Florian Brunet : “En 1998, il y a eu des affrontements entre la sécurité des clubs et les Ultras, et on a vu la naissance d’un vrai partenariat avec le club”

supporters virage sud ultramarines

 

Florian Brunet a traité de ses moins bons souvenirs en tant qu’Ultra, supporter des Girondins de Bordeaux. Mais il en ressort à chaque fois quelque chose de positif et de constructif pour l’avenir.
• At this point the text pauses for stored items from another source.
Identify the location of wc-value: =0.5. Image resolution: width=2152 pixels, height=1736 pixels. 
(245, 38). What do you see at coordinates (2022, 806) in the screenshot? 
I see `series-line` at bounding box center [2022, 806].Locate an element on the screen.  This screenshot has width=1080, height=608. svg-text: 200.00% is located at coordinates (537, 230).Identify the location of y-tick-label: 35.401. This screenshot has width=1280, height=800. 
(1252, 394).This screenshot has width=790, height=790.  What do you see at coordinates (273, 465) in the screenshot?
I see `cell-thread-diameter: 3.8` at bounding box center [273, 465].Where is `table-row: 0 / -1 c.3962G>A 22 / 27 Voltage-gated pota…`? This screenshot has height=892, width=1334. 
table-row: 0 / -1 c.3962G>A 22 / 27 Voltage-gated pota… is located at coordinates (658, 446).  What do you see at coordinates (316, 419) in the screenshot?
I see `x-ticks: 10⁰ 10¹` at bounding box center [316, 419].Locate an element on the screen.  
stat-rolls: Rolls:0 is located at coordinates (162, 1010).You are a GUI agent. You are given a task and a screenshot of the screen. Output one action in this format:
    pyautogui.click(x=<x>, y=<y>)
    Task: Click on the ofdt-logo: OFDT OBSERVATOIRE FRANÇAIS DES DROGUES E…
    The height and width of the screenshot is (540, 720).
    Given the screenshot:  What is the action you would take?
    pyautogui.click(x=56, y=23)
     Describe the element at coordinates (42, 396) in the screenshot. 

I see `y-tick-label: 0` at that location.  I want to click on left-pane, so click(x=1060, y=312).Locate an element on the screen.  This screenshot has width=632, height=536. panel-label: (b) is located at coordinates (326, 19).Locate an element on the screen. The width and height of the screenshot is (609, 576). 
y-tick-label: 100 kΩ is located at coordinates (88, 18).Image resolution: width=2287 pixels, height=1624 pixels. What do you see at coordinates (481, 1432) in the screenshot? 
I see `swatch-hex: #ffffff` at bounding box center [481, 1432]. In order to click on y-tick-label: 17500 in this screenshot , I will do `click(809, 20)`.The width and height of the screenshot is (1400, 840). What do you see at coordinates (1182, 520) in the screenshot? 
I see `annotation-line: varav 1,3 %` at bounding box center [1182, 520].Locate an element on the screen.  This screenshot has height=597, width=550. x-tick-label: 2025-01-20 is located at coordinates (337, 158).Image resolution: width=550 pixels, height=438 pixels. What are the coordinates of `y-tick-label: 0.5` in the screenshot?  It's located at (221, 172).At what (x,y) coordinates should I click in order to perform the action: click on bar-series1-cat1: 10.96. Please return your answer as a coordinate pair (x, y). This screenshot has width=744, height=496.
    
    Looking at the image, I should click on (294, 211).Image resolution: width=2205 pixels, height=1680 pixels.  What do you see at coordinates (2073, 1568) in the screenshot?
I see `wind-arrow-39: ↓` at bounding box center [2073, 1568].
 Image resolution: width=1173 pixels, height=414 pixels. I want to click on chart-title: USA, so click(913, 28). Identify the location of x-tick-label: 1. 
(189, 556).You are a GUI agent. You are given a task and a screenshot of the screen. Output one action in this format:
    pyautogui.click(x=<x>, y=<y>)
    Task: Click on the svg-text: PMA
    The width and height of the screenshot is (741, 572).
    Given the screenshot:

« Les moins bons souvenirs, cela fait partie de la vie d’un club. Tout a été fondateur de quelque chose. Quand il y a une péripétie, on n’est pas mort, cela veut dire qu’on s’en est sorti, donc finalement ce mauvais souvenir on l’a rendu bénéfique. Il y a eu plein de moments difficiles, mais on a toujours essayé de dire que la Tribune Populaire jouait son rôle là-dedans. L’ADN des Ultramarines, c’est ça. On s’est créé en étant combattus par Claude Bez. Il y a eu un virage fondamental à la fin des années 1990 où il y a eu un énorme conflit avec le club, peu de gens le savent vraiment. Je l’ai expliqué cette semaine à Hugo Varela. En 1998, il y a eu des affrontements entre la sécurité des clubs et les Ultras, et à partir de là il a fallu se mettre autour d’une table parce que ce n’était plus possible d’évoluer dans cet état d’esprit. La fin des années 90 a vu la naissance d’un vrai partenariat entre le club et les Ultramarines, et Adieu Lescure fut quelque chose qui a gravé ça dans la roche, ça a été l’apothéose de ce partenariat. Aujourd’hui, la place des Ultras est vraiment gravée dans la roche par rapport à ces 20 dernières années où il y a une collaboration quasi régulière, toujours dans l’intérêt du club et de la tribune populaire. Ce sont vraiment les deux choses qui nous motivent. Aujourd’hui, le Virage Sud est central dans l’environnement des Girondins de Bordeaux. Je prends toujours l’exemple de Prague qui est un excellent exemple dans un passé proche. Qui représente le mieux la ville de Bordeaux l’autre bout de l’Europe ? Ce n’est pas l’équipe sur le terrain, c’est quelques centaines de supporters qui ont fait le déplacement à l’autre bout de l’Europe, à leurs propres frais. C’est ça, notre fierté. Les tifos, nous les autofinançons, les déplacements aussi, le local aussi. C’est très compliqué, on n’a jamais roulé sur l’or, on a toujours compté nos sous et c’est ce qui fait notre fierté et notre indépendance, notre liberté de parole ».